WHAT TO DO >> Retype only the lines that run from the top of the material below to the line bearing "[Ihr Konto] (1205, 71)", inclusive, and keep the pictures out.

====== RECORDS SHOWN ======

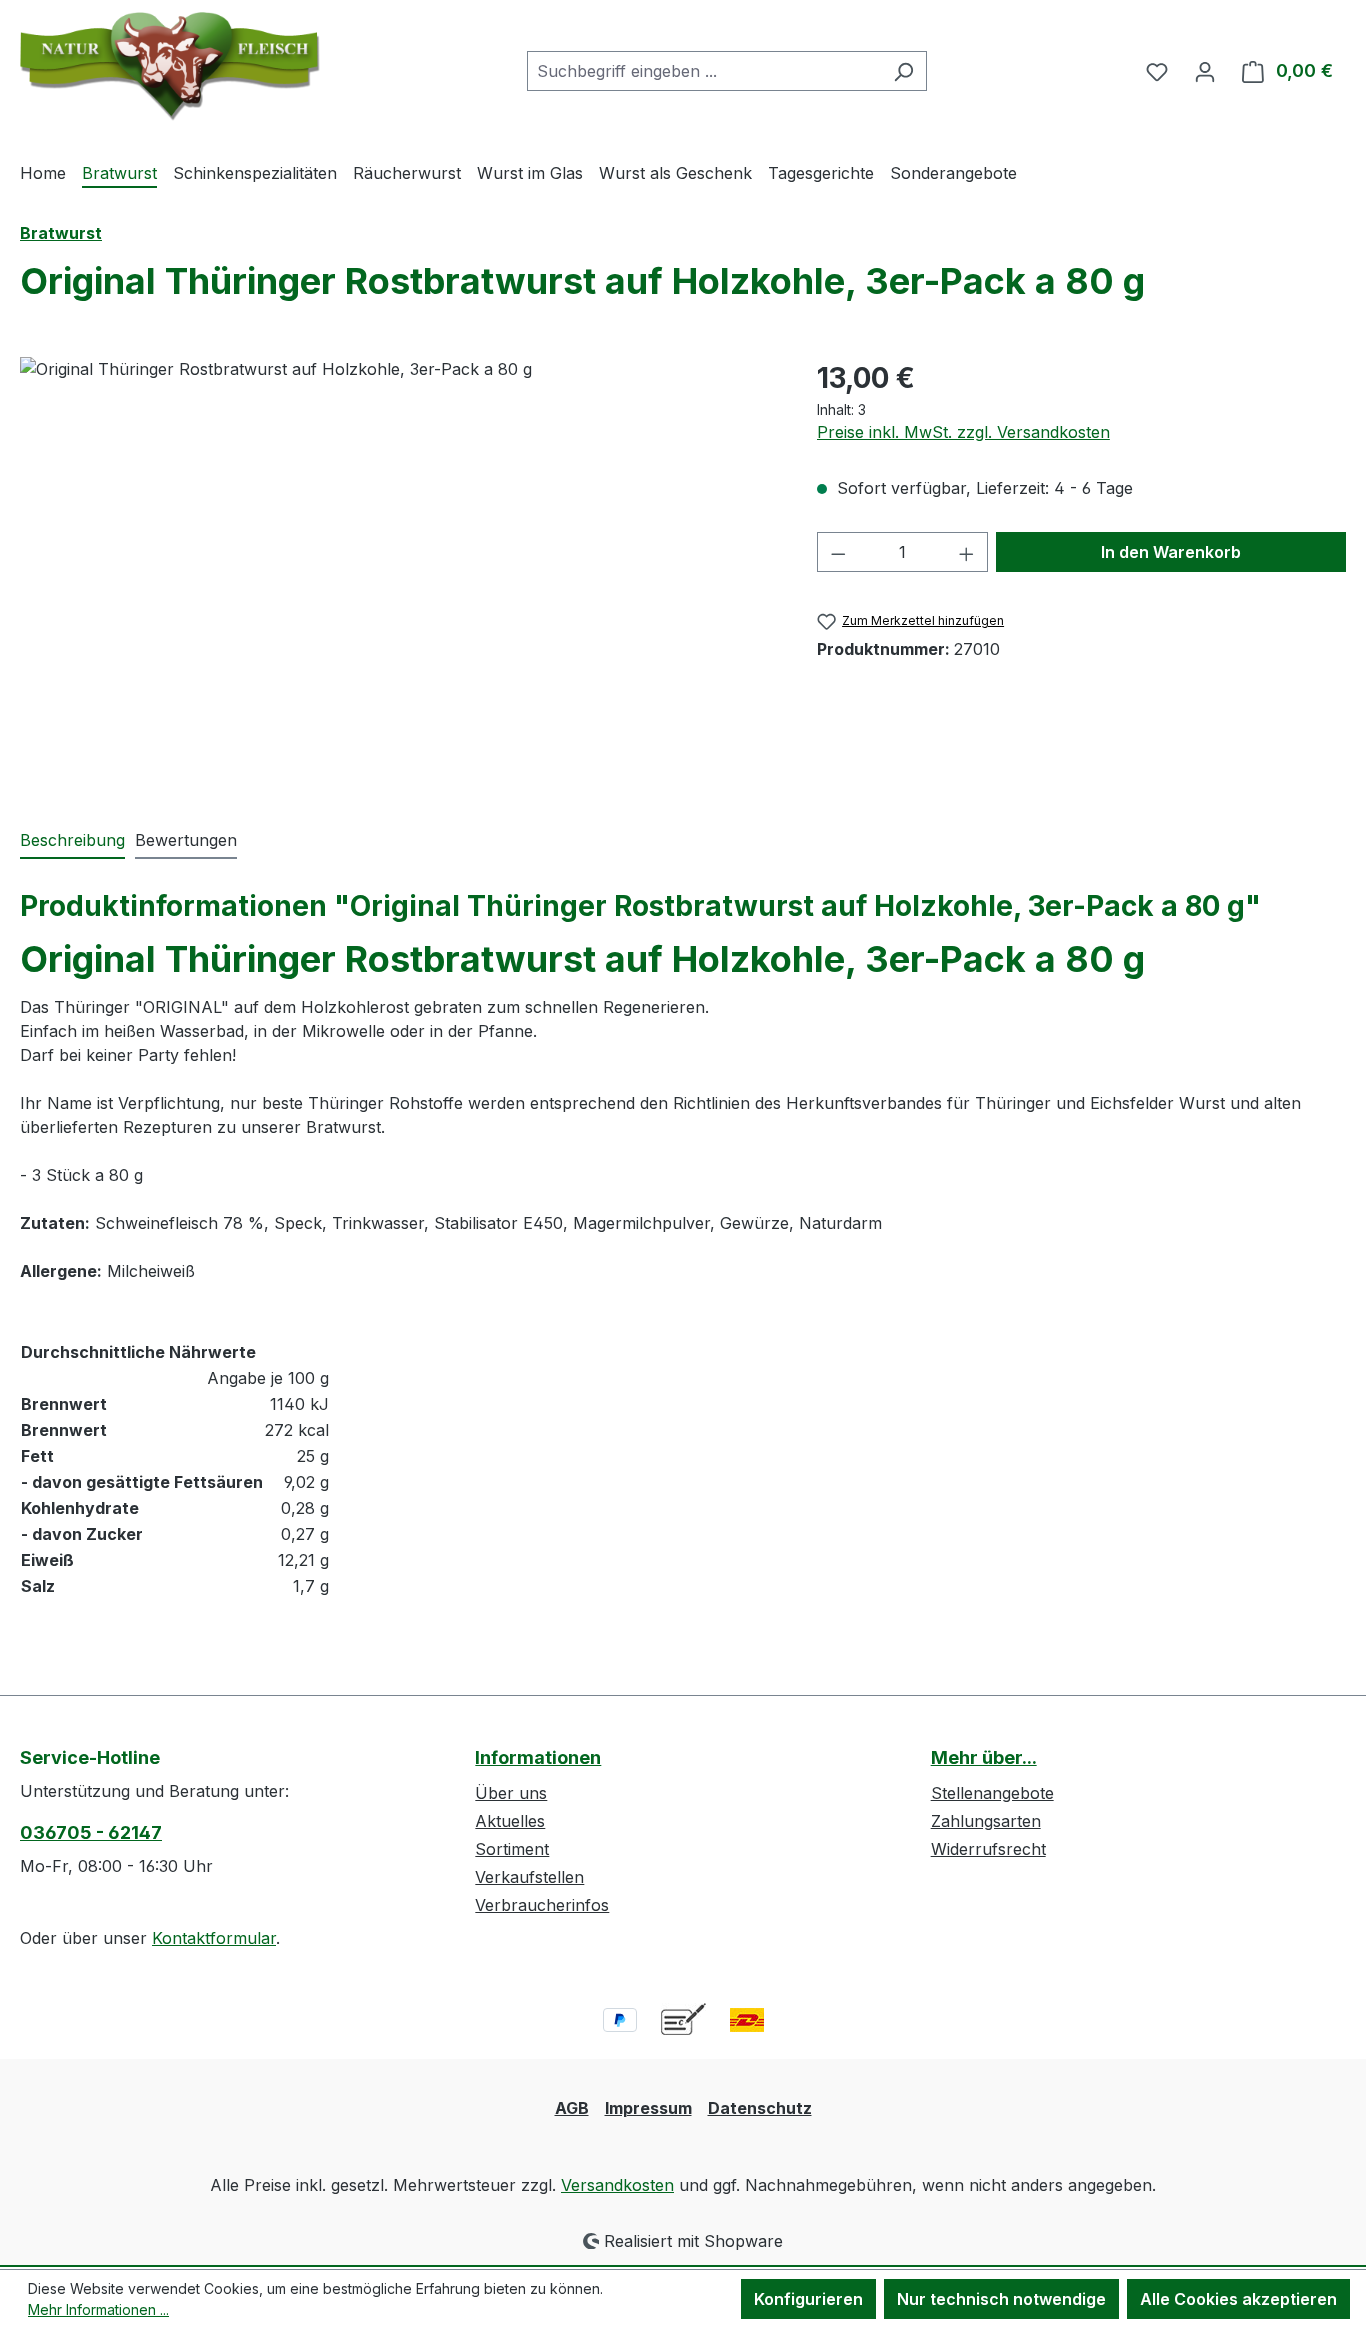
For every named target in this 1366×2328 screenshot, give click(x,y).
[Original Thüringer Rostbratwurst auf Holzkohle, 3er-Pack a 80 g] (398, 572)
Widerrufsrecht (988, 1849)
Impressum (648, 2108)
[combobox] (704, 71)
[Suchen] (903, 71)
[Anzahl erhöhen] (967, 552)
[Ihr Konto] (1205, 71)
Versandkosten (617, 2185)
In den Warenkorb (1171, 552)
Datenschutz (760, 2108)
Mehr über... (984, 1757)
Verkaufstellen (529, 1877)
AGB (572, 2108)
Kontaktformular (214, 1938)
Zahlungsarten (986, 1821)
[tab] (72, 841)
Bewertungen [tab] (186, 840)
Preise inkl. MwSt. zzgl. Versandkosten (963, 432)
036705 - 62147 (91, 1832)
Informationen (538, 1757)
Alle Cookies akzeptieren (1238, 2299)
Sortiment (512, 1849)
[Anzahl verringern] (838, 552)
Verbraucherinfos (542, 1905)
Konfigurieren (808, 2299)
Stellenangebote (992, 1793)
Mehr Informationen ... (98, 2309)
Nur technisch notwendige (1001, 2299)
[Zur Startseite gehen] (170, 66)
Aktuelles (510, 1821)
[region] (398, 572)
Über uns (511, 1793)
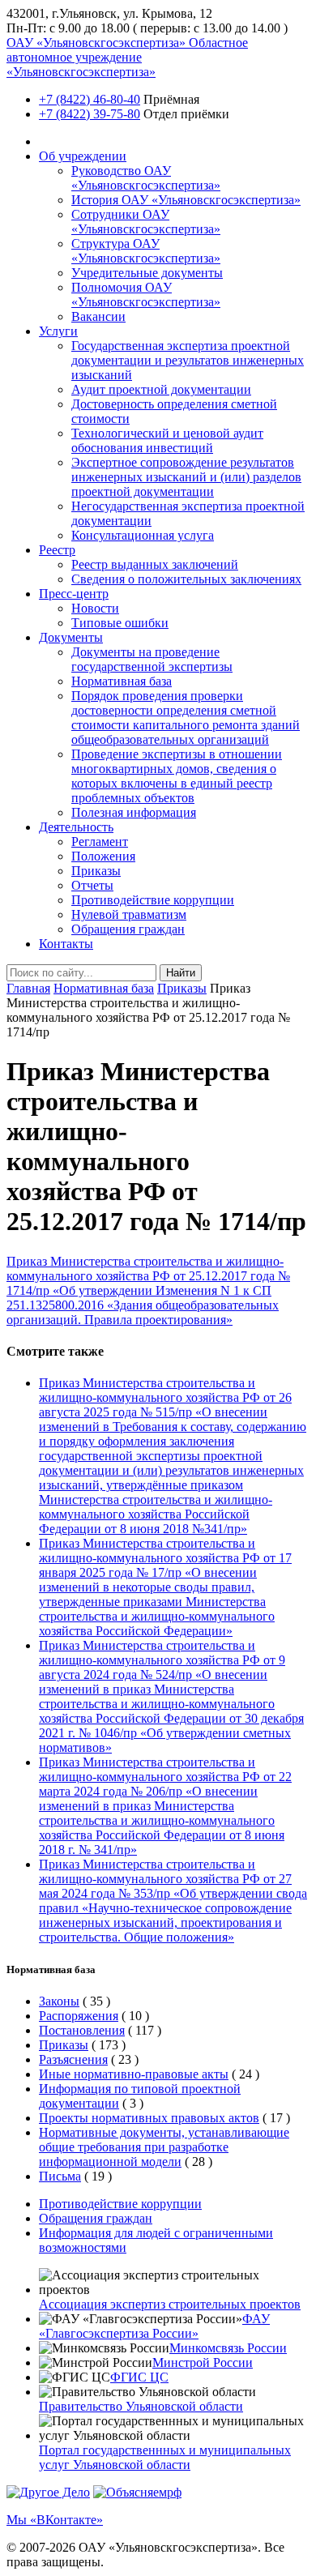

======

SOLUTION FOR THIS TASK >>
For every named target in this 1366×2328 screenshot, give click(x,y).
[Original Thüringer Rostbratwurst auf Holzkohle, 3er-Pack a 80 g] (398, 572)
Widerrufsrecht (988, 1849)
Impressum (648, 2108)
[combobox] (704, 71)
[Suchen] (903, 71)
[Anzahl erhöhen] (967, 552)
[Ihr Konto] (1205, 71)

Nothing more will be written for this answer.